Mads Mikkelsen: Die Figur ist eigentlich nicht grausam, sie versucht nur zu überleben. Der Charakter ist zwar ein Mörder, dennoch ist das Töten sein Job und nur Mittel des Überlebens.

Ricore: Regisseur Nicolas Winding Refn sagte, dass Gewalt eine Kunst sein könne. Was meinen Sie dazu?

Mikkelsen: Ich habe eine Vorstellung davon, was er damit meint. Ich denke, wenn man Gewalt darstellt, sollte man das einfach tun. Wenn man eine Liebesgeschichte erzählt, tut man das auf die bestmögliche Art. So verhält es sich auch mit der Geschichte eines Mörders. Das ist nicht immer nett, aber so funktioniert das einfach.

Ricore: Was macht die Beziehung zu Ihnen und dem Regisseur besonders? Immerhin haben Sie schon an mehreren Projekten zusammengearbeitet.

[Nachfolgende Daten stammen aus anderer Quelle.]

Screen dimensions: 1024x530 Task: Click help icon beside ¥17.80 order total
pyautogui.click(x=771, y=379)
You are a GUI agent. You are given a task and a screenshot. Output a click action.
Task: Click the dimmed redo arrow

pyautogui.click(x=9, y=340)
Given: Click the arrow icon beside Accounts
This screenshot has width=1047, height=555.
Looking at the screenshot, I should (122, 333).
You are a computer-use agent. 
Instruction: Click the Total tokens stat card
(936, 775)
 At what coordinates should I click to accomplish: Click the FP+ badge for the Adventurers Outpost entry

Mikkelsen: Er bezahlt mich gut (lacht).Nein, unsere Zusammenarbeit fing mit "Pusher" an. Das war sowohl sein erster Film, als auch meiner. Es hat von Anfang an gut funktioniert. Wir sind sehr unterschiedlich und haben unterschiedliche Interessen. Als Regisseur finde ich ihn brillant. Er ist ein visionärer Filmemacher. Meine Aufgabe ist es, umzusetzen, was in seinem Kopf vorgeht. Seine Aufgabe wiederum ist, mich in Richtungen zu lenken, auf die ich selbst nicht gekommen wäre. Diese Kombination war bis jetzt sehr fruchtbar und ich hoffe, das wird so weitergehen.

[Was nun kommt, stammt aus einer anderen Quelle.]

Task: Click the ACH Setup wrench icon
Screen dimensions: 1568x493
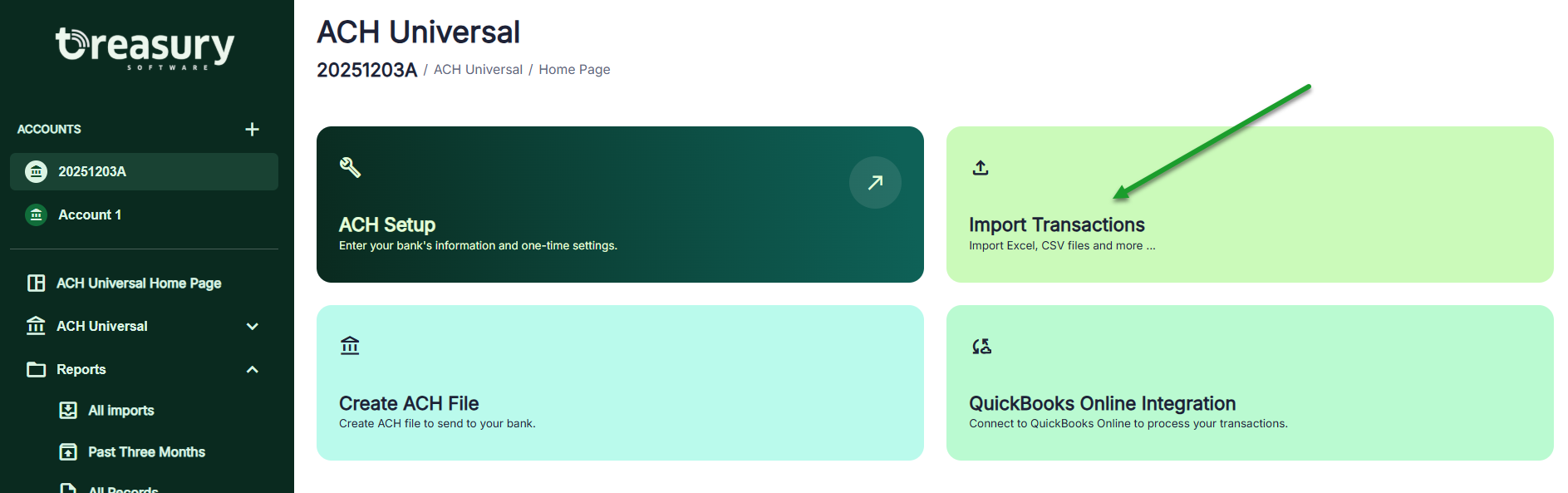Action: pos(350,167)

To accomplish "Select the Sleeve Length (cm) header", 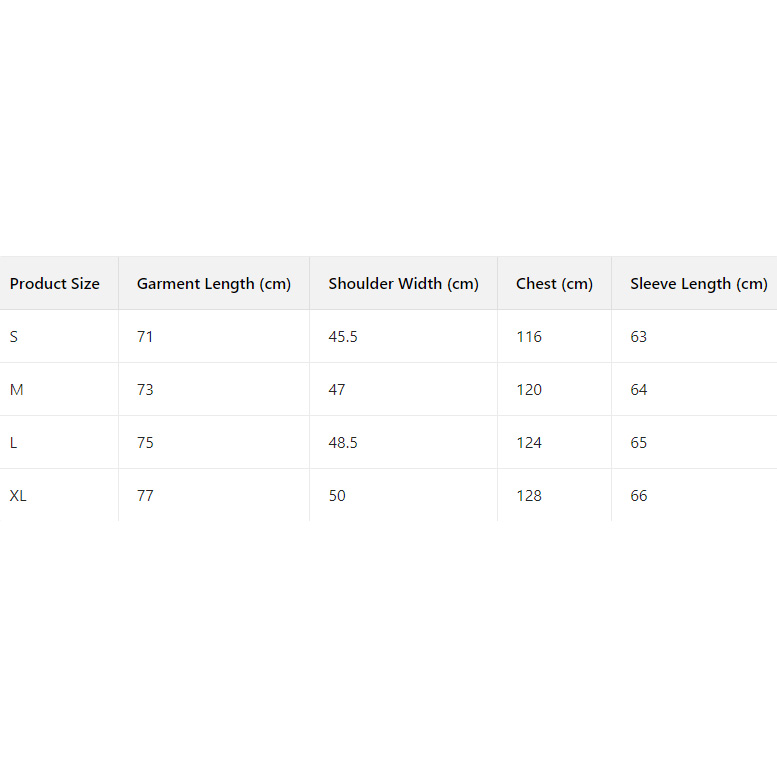I will point(699,284).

Ricore: Stimmt es, dass der Film chronologisch gedreht wurde?

Mikkelsen: Ja, das hat Nicolas in all unseren gemeinsamen Filmen so gemacht.
Warner Bros
Kampf der Titanen
Ricore: Diese Vorgehensweise ist auch für den Schauspieler einfacher, oder?

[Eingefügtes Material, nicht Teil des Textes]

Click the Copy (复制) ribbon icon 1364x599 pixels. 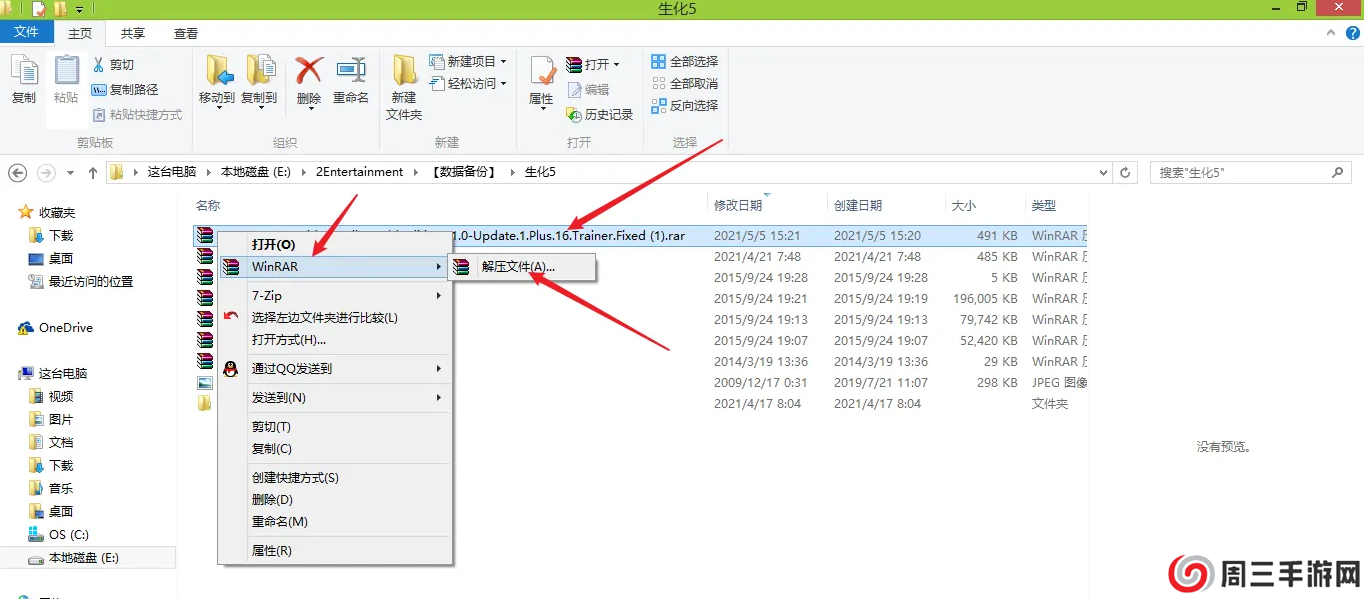(23, 72)
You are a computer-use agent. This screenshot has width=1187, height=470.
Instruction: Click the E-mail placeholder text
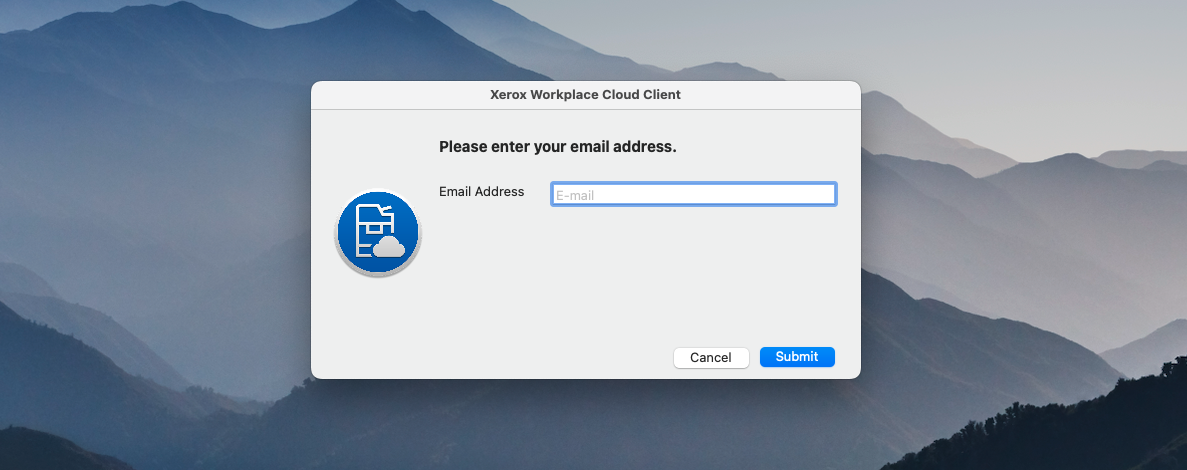[x=575, y=196]
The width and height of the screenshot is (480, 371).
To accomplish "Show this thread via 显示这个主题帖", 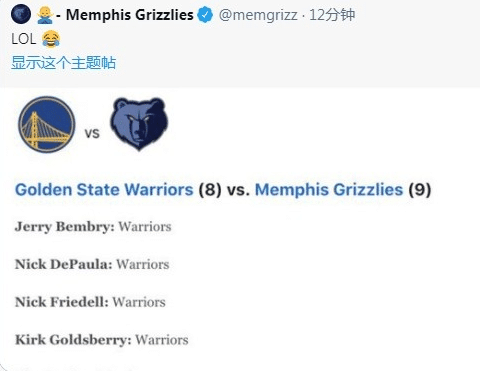I will click(63, 63).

Mikkelsen: Es hängt ganz vom Film ab. In "Walhalla Rising" sah ich nicht viele Vorteile für mich. Es war nett und wir mochten es auch. Trotzdem war es für mich diesmal insofern irrelevant, als meine Figur keine große psychologische Struktur besitzt. Hätte sie eine psychologische Tiefe, wäre das chronologische Drehen für mich sicher einfacher, als in der Handlung immer hin und herzuspringen. Trotzdem geht Nicolas in seinen Filmen immer so vor, weil es ihm hilft. Er muss wissen, wo in der Handlung er sich gerade befindet, wohin sich die Melodie entwickelt.

Ricore: Haben Sie den Film Ihren Kindern gezeigt?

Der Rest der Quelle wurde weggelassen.